Vereinigungen von Widerstandskämpfern und Deportierten äußern deswegen verstärkt den Wunsch, das Kriegsende, unabhängig von dem jeweiligen Wochentag,
direkt am Jahrestag zu feiern. Viele Verbände organisieren in der Folge auf eigene Faust Feierlichkeiten, bis der 8. Mai im Jahre 1953 schließlich zum offiziellen Feiertag erklärt wird. Der Kompromiss hält allerdings nur knappe 2 Jahre: Im Bestreben, die Anzahl der Feiertage im Mai zu begrenzen wird 1959 gesetzlich festgelegt, dass der Sieg von 1945 am zweiten Sonntag im Mai gefeiert wird. Diese Entscheidung erregt zahlreiche Proteste unter
den Kriegsveteranen, die weiterhin am 8. Mai des Sieges der Allierten über das nationalsozialistische Deutschland gedenken. Die meisten von Ihnen wohnen den offiziellen Feierlichkeiten aus Protest nicht bei.
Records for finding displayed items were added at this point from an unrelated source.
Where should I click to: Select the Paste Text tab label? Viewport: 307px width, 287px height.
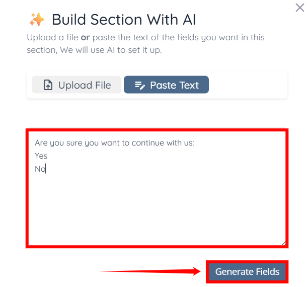174,85
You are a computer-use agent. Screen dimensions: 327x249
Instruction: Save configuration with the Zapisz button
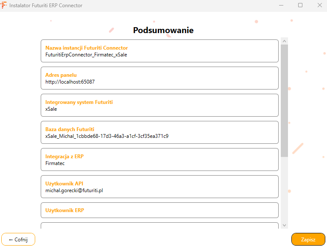point(308,239)
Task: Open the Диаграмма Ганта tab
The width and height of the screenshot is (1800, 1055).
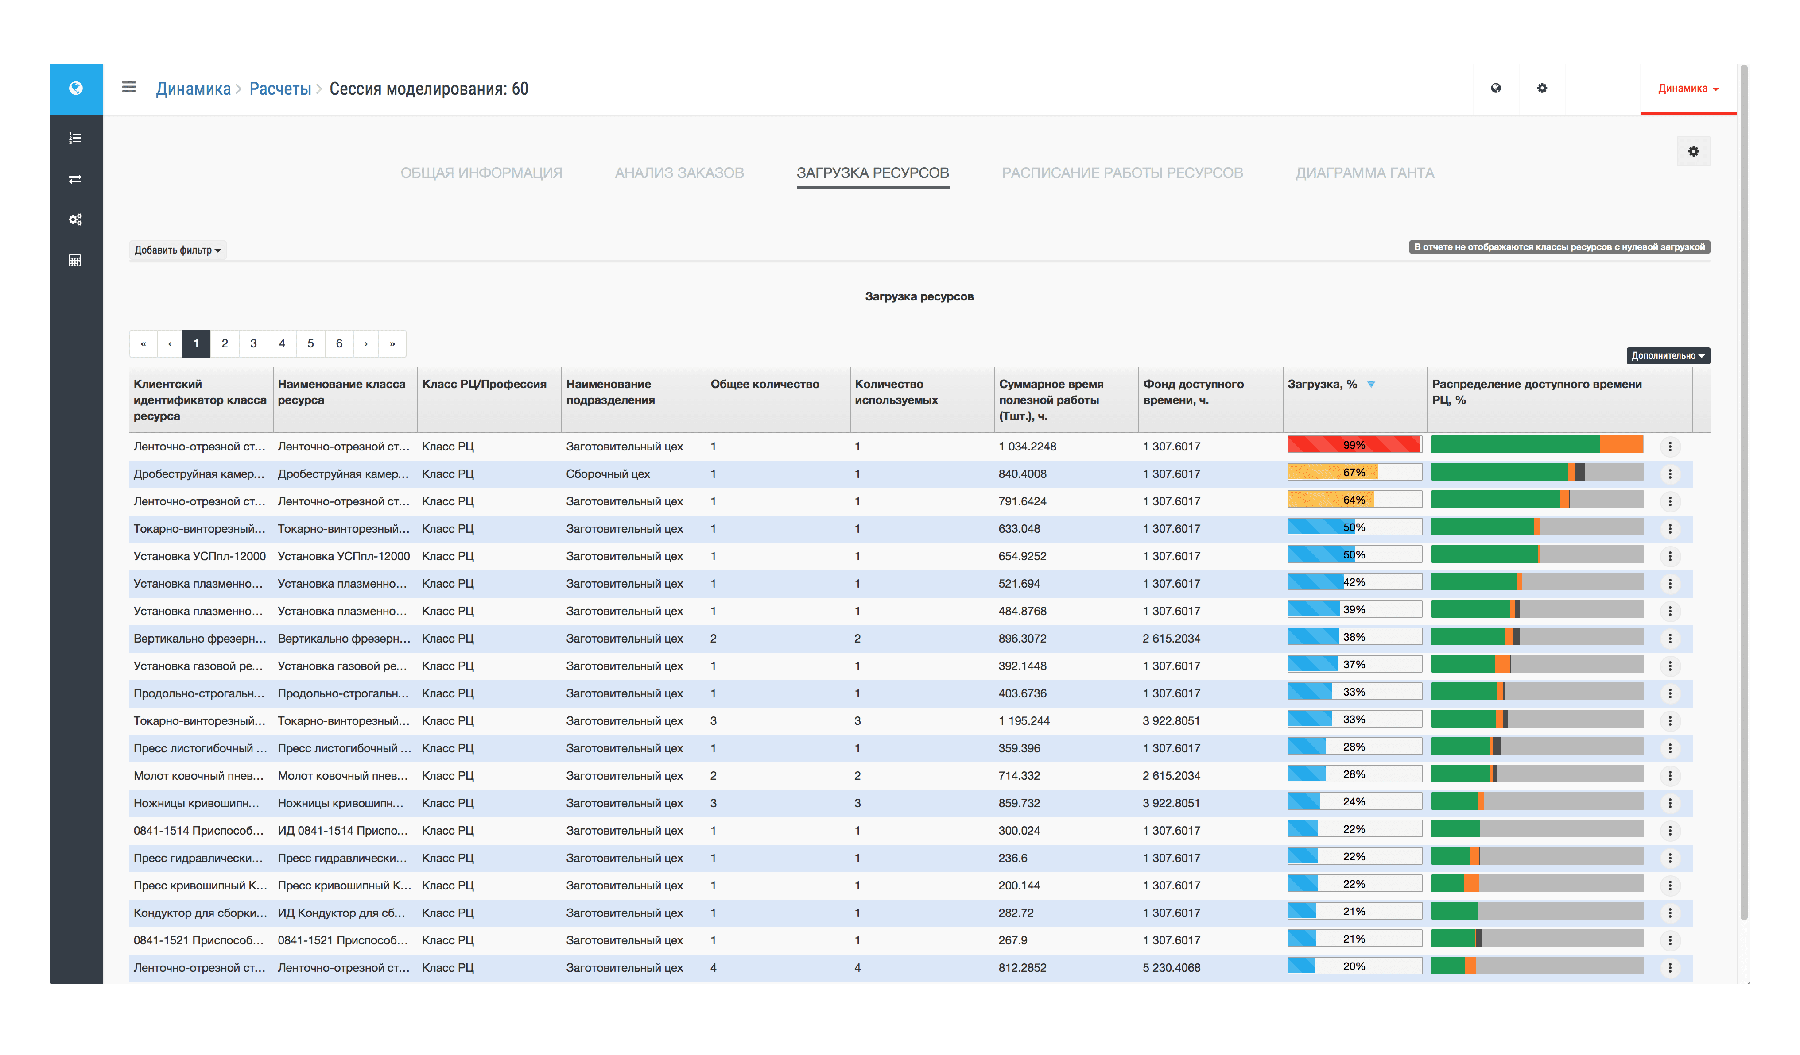Action: [x=1364, y=173]
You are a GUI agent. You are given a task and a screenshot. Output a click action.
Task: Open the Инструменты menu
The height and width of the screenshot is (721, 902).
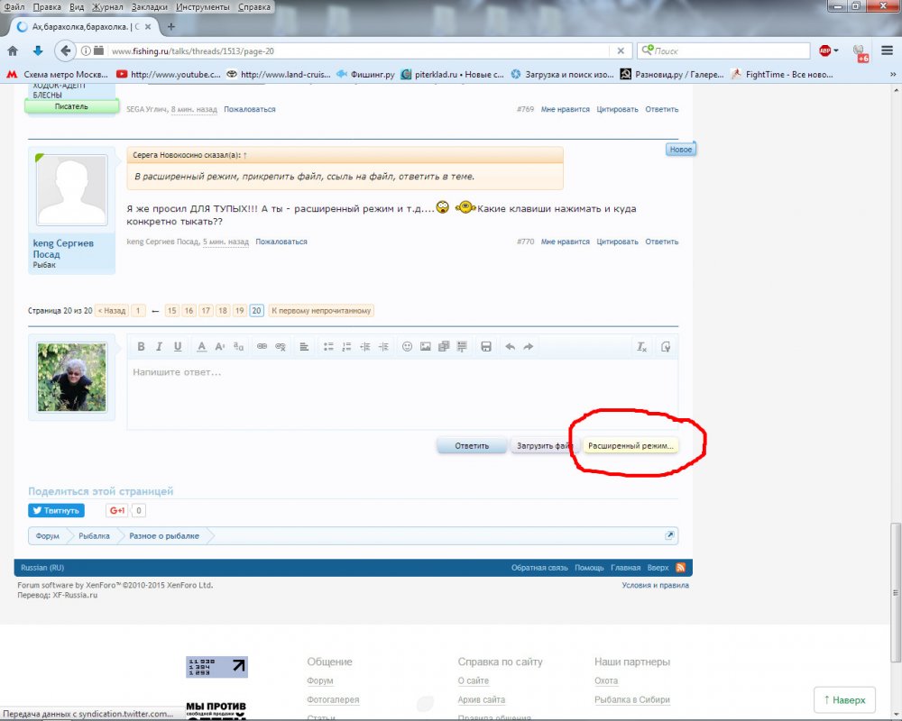[203, 6]
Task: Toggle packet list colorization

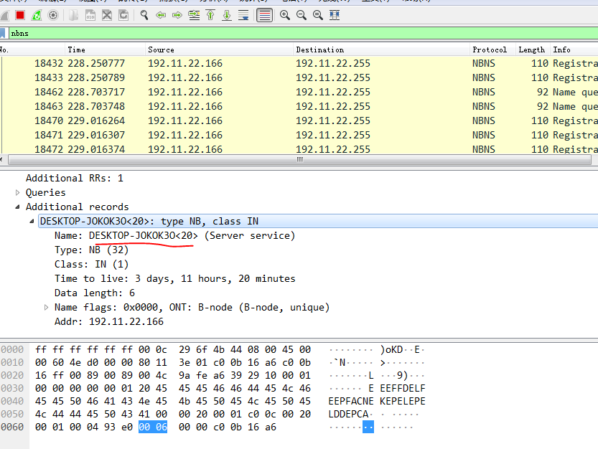Action: 264,15
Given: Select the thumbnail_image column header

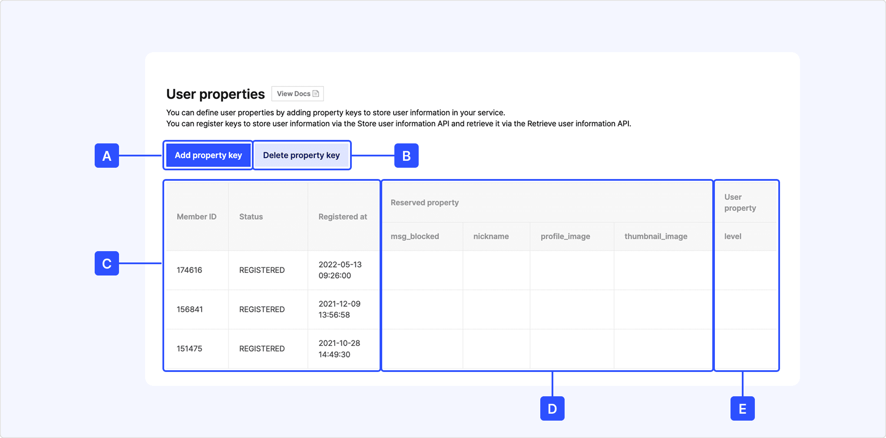Looking at the screenshot, I should pyautogui.click(x=656, y=236).
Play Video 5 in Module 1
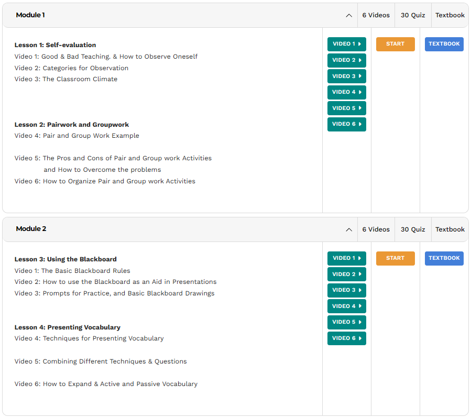471x418 pixels. [x=346, y=108]
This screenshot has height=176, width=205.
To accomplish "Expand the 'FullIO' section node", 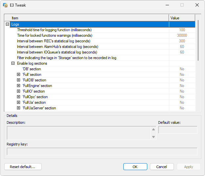I will [x=19, y=91].
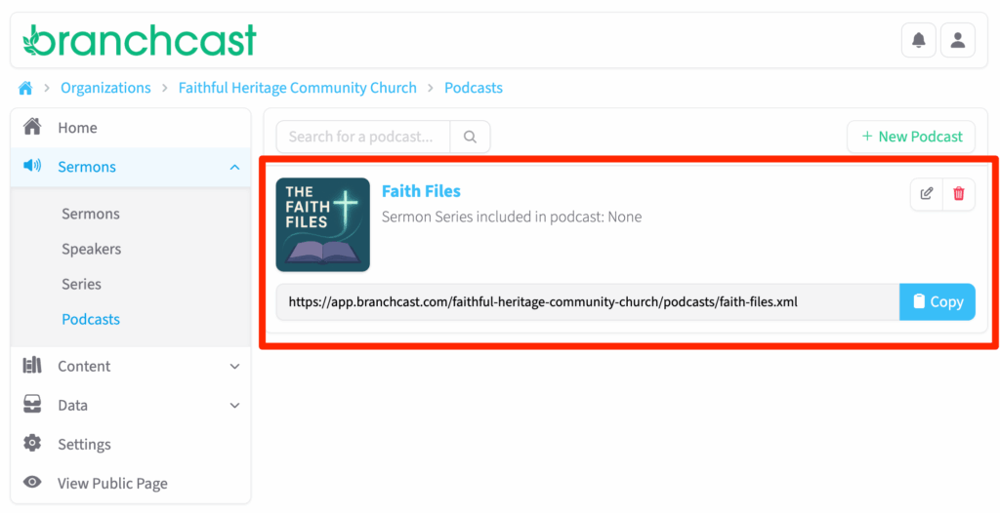The image size is (1000, 513).
Task: Click the New Podcast button
Action: click(x=910, y=137)
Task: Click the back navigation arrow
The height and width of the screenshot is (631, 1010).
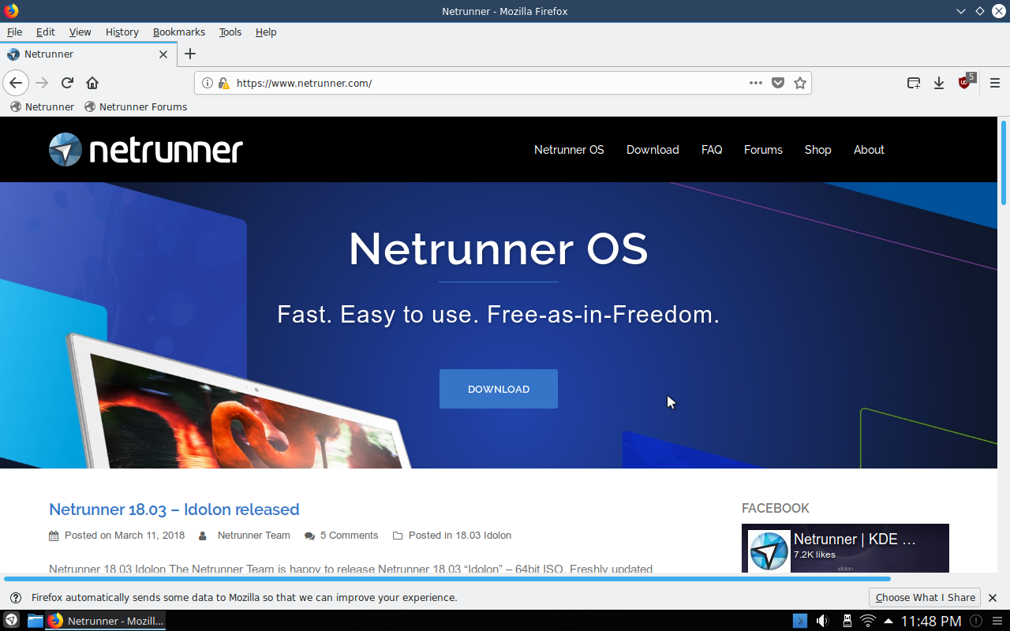Action: point(16,82)
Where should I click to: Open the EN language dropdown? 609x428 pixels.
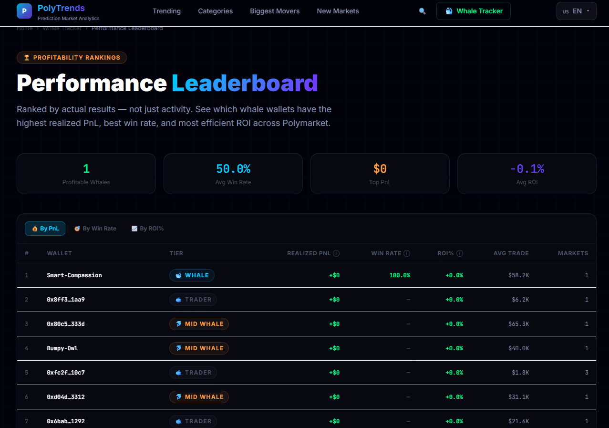pos(576,10)
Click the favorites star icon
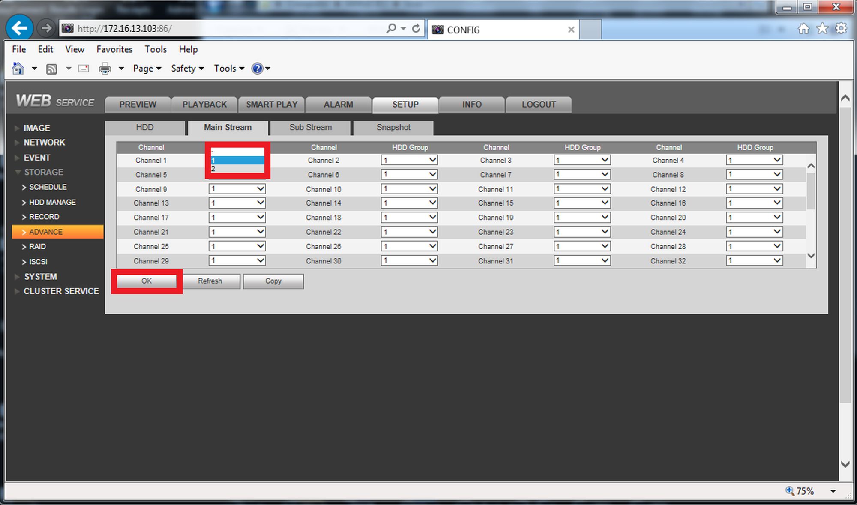Viewport: 857px width, 505px height. coord(822,29)
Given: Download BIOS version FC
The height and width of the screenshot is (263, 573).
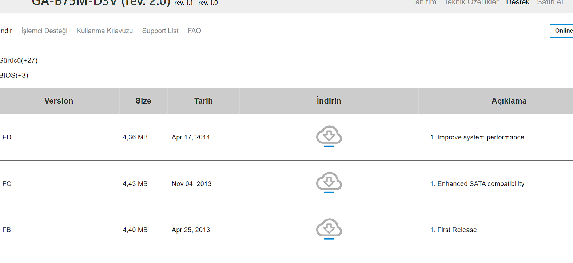Looking at the screenshot, I should click(329, 182).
Eine Ausnahme ist der 8. Mai 1965, der als 20. Jahrestag zum offiziellen Feiertag erklärt wird.

Die Jahre 1968 - 1981

Da die Debatten um die Art der Siegesfeier am 8. Mai nicht abreißen wollen, wird 1968 per Erlass festgelegt, dass die Feiern zwar direkt am 8. Mai stattfinden sollen, jedoch nur am Abend. 1975 trifft der amtierende Staatspräsident Valéry Giscard d'Estaing die Entscheidung, dieser Zeremonie keinen Regierungscharakter mehr zukommen zu lassen und schafft die offizielle und nationale Gedenkfeier ab. Er schlägt vor, stattdessen einen Tag Europas zu feiern, während die Regierung plant, den 11. November zum nationalen Tag des Gedenkens zu machen. Diese Vorschläge ziehen allerdings lebhafte Proteste nach sich, sowohl in der Welt der Politik als auch unter den Kriegsveteranen. Erst 1981 wird der 8. Mai schließlich zum Feiertag erklärt, ein Jahr später dann in die Liste der Nationalfeiertage aufegnommen.